INFORMATION SHOWN -
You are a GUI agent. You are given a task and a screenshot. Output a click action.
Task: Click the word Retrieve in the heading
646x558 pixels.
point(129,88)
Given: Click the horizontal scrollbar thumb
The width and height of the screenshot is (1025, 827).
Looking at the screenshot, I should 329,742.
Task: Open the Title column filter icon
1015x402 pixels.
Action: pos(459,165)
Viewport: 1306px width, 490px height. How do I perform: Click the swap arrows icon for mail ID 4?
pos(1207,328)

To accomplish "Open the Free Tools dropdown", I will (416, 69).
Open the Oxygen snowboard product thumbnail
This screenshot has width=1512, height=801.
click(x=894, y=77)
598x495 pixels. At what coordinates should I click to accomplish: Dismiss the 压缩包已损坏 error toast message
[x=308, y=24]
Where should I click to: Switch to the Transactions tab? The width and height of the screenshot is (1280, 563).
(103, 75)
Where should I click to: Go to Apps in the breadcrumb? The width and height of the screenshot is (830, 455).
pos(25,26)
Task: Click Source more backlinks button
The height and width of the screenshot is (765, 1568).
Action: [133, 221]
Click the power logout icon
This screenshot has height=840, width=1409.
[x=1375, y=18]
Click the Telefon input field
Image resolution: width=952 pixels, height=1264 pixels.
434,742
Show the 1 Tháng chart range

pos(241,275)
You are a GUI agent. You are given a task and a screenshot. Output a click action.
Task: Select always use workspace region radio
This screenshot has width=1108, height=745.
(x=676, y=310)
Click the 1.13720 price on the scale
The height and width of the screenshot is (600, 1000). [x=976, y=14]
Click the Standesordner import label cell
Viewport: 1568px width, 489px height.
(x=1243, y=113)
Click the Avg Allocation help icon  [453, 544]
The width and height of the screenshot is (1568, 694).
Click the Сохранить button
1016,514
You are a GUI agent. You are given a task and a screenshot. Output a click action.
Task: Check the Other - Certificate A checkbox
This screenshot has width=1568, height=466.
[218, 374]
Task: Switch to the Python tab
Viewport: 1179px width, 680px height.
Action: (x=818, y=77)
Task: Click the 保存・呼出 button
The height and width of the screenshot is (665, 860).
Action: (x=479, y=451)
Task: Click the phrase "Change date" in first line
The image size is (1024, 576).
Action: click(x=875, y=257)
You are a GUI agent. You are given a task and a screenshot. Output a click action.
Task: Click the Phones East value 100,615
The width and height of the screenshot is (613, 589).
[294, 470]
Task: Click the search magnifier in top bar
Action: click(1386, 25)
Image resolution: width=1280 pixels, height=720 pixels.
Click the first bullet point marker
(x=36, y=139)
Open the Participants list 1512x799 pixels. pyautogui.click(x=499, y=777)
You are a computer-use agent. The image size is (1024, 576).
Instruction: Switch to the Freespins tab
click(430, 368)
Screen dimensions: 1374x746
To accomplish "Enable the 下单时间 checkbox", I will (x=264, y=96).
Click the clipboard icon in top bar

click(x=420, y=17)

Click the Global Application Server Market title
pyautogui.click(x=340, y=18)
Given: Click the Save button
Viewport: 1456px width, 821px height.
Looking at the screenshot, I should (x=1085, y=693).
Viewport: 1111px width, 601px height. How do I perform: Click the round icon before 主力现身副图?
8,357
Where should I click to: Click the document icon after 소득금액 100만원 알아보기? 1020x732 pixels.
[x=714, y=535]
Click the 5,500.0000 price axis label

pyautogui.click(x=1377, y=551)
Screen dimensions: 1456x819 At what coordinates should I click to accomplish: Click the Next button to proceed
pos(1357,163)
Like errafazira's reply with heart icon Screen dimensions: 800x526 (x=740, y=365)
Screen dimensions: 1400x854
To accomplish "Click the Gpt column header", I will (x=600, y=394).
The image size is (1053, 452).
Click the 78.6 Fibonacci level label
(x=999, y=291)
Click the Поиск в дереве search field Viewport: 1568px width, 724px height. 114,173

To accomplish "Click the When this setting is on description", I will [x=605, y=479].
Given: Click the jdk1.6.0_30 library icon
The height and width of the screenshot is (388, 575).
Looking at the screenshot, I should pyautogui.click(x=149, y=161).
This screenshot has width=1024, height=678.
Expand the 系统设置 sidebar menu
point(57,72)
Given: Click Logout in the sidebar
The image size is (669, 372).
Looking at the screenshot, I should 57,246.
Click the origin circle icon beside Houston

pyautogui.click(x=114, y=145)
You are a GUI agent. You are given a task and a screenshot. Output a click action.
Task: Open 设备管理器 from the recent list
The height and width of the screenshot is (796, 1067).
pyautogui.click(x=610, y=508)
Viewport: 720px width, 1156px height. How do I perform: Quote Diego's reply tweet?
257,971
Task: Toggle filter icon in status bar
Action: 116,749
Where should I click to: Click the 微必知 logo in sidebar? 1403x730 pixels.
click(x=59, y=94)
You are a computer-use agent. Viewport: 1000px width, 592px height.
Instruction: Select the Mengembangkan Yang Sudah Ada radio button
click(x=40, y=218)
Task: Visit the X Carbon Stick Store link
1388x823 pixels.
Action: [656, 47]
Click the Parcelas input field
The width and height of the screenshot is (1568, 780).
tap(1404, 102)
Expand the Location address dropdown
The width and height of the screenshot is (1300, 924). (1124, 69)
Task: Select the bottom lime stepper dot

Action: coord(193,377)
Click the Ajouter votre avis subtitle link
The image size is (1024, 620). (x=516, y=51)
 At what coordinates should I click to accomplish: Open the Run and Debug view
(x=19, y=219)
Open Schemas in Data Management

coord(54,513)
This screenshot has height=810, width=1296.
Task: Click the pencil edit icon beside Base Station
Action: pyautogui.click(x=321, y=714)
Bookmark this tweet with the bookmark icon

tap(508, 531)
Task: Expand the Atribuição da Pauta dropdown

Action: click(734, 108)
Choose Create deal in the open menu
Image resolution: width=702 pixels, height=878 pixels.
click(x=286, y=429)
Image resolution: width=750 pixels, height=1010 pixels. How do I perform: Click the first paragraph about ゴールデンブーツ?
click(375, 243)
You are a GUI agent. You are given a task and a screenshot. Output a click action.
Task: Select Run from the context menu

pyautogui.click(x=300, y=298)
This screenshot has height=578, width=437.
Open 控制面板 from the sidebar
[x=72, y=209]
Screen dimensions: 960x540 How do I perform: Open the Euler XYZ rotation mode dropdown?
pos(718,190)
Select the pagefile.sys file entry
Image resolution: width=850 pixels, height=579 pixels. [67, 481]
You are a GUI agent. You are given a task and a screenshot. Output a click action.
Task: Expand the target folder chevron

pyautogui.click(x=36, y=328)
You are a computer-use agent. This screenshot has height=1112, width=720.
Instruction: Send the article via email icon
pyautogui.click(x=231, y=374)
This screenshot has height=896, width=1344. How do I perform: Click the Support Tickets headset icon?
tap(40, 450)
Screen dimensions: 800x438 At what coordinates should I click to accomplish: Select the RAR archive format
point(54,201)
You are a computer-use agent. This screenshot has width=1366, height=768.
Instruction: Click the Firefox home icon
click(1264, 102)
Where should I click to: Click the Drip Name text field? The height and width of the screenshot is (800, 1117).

YOUR GOAL - All of the lines above are to be restated word for word.

OUTPUT BELOW -
You are a GUI agent. You are given a task and a screenshot. Output a click action.
Task: Click the word Retrieve in the heading
646x558 pixels.
point(129,88)
Given: Click the horizontal scrollbar thumb
The width and height of the screenshot is (1025, 827).
Looking at the screenshot, I should 329,742.
Task: Open the Title column filter icon
1015x402 pixels.
Action: pos(459,165)
Viewport: 1306px width, 490px height. How do I perform: Click the swap arrows icon for mail ID 4?
pos(1207,328)

To accomplish "Open the Free Tools dropdown", I will (416, 69).
Open the Oxygen snowboard product thumbnail
This screenshot has width=1512, height=801.
click(x=894, y=77)
598x495 pixels. At what coordinates should I click to accomplish: Dismiss the 压缩包已损坏 error toast message
[x=308, y=24]
Where should I click to: Switch to the Transactions tab? The width and height of the screenshot is (1280, 563).
(103, 75)
Where should I click to: Go to Apps in the breadcrumb? The width and height of the screenshot is (830, 455).
pos(25,26)
Task: Click Source more backlinks button
The height and width of the screenshot is (765, 1568).
Action: [133, 221]
Click the power logout icon
This screenshot has height=840, width=1409.
[x=1375, y=18]
Click the Telefon input field
Image resolution: width=952 pixels, height=1264 pixels.
434,742
Show the 1 Tháng chart range

pos(241,275)
You are a GUI agent. You are given a task and a screenshot. Output a click action.
Task: Select always use workspace region radio
This screenshot has width=1108, height=745.
(x=676, y=310)
Click the 1.13720 price on the scale
The height and width of the screenshot is (600, 1000). [x=976, y=14]
Click the Standesordner import label cell
Viewport: 1568px width, 489px height.
(x=1243, y=113)
Click the Avg Allocation help icon  [453, 544]
The width and height of the screenshot is (1568, 694).
Click the Сохранить button
1016,514
You are a GUI agent. You are given a task and a screenshot. Output a click action.
Task: Check the Other - Certificate A checkbox
This screenshot has width=1568, height=466.
[218, 374]
Task: Switch to the Python tab
Viewport: 1179px width, 680px height.
Action: (x=818, y=77)
Task: Click the 保存・呼出 button
The height and width of the screenshot is (665, 860).
Action: (x=479, y=451)
Task: Click the phrase "Change date" in first line
The image size is (1024, 576).
Action: click(x=875, y=257)
You are a GUI agent. You are given a task and a screenshot. Output a click action.
Task: Click the Phones East value 100,615
The width and height of the screenshot is (613, 589).
[294, 470]
Task: Click the search magnifier in top bar
Action: click(1386, 25)
Image resolution: width=1280 pixels, height=720 pixels.
Click the first bullet point marker
(x=36, y=139)
Open the Participants list 1512x799 pixels. pyautogui.click(x=499, y=777)
You are a computer-use agent. The image size is (1024, 576).
Instruction: Switch to the Freespins tab
click(430, 368)
Screen dimensions: 1374x746
To accomplish "Enable the 下单时间 checkbox", I will (x=264, y=96).
Click the clipboard icon in top bar

click(x=420, y=17)

Click the Global Application Server Market title
pyautogui.click(x=340, y=18)
Given: Click the Save button
Viewport: 1456px width, 821px height.
Looking at the screenshot, I should (x=1085, y=693).
Viewport: 1111px width, 601px height. How do I perform: Click the round icon before 主力现身副图?
8,357
Where should I click to: Click the document icon after 소득금액 100만원 알아보기? 1020x732 pixels.
[x=714, y=535]
Click the 5,500.0000 price axis label

pyautogui.click(x=1377, y=551)
Screen dimensions: 1456x819 At what coordinates should I click to accomplish: Click the Next button to proceed
pos(1357,163)
Like errafazira's reply with heart icon Screen dimensions: 800x526 (x=740, y=365)
Screen dimensions: 1400x854
To accomplish "Click the Gpt column header", I will (x=600, y=394).
The image size is (1053, 452).
Click the 78.6 Fibonacci level label
(x=999, y=291)
Click the Поиск в дереве search field Viewport: 1568px width, 724px height. 114,173

To accomplish "Click the When this setting is on description", I will [x=605, y=479].
Given: Click the jdk1.6.0_30 library icon
The height and width of the screenshot is (388, 575).
Looking at the screenshot, I should pyautogui.click(x=149, y=161).
This screenshot has width=1024, height=678.
Expand the 系统设置 sidebar menu
point(57,72)
Given: Click Logout in the sidebar
The image size is (669, 372).
Looking at the screenshot, I should 57,246.
Click the origin circle icon beside Houston

pyautogui.click(x=114, y=145)
You are a GUI agent. You are given a task and a screenshot. Output a click action.
Task: Open 设备管理器 from the recent list
The height and width of the screenshot is (796, 1067).
pyautogui.click(x=610, y=508)
Viewport: 720px width, 1156px height. How do I perform: Quote Diego's reply tweet?
257,971
Task: Toggle filter icon in status bar
Action: 116,749
Where should I click to: Click the 微必知 logo in sidebar? 1403x730 pixels.
click(x=59, y=94)
You are a computer-use agent. Viewport: 1000px width, 592px height.
Instruction: Select the Mengembangkan Yang Sudah Ada radio button
click(x=40, y=218)
Task: Visit the X Carbon Stick Store link
1388x823 pixels.
Action: [656, 47]
Click the Parcelas input field
The width and height of the screenshot is (1568, 780).
tap(1404, 102)
Expand the Location address dropdown
The width and height of the screenshot is (1300, 924). (1124, 69)
Task: Select the bottom lime stepper dot

Action: coord(193,377)
Click the Ajouter votre avis subtitle link
The image size is (1024, 620). (x=516, y=51)
 At what coordinates should I click to accomplish: Open the Run and Debug view
(x=19, y=219)
Open Schemas in Data Management

coord(54,513)
This screenshot has height=810, width=1296.
Task: Click the pencil edit icon beside Base Station
Action: pyautogui.click(x=321, y=714)
Bookmark this tweet with the bookmark icon

tap(508, 531)
Task: Expand the Atribuição da Pauta dropdown

Action: click(734, 108)
Choose Create deal in the open menu
Image resolution: width=702 pixels, height=878 pixels.
click(x=286, y=429)
Image resolution: width=750 pixels, height=1010 pixels. How do I perform: Click the first paragraph about ゴールデンブーツ?
click(375, 243)
You are a GUI agent. You are given a task and a screenshot. Output a click action.
Task: Select Run from the context menu

pyautogui.click(x=300, y=298)
This screenshot has height=578, width=437.
Open 控制面板 from the sidebar
[x=72, y=209]
Screen dimensions: 960x540 How do I perform: Open the Euler XYZ rotation mode dropdown?
pos(718,190)
Select the pagefile.sys file entry
Image resolution: width=850 pixels, height=579 pixels. [67, 481]
You are a GUI agent. You are given a task and a screenshot. Output a click action.
Task: Expand the target folder chevron

pyautogui.click(x=36, y=328)
You are a computer-use agent. This screenshot has height=1112, width=720.
Instruction: Send the article via email icon
pyautogui.click(x=231, y=374)
This screenshot has height=896, width=1344. How do I perform: Click the Support Tickets headset icon?
tap(40, 450)
Screen dimensions: 800x438 At what coordinates should I click to accomplish: Select the RAR archive format
point(54,201)
You are a computer-use agent. This screenshot has width=1366, height=768.
Instruction: Click the Firefox home icon
click(1264, 102)
Where should I click to: Click the Drip Name text field? The height and width of the screenshot is (800, 1117).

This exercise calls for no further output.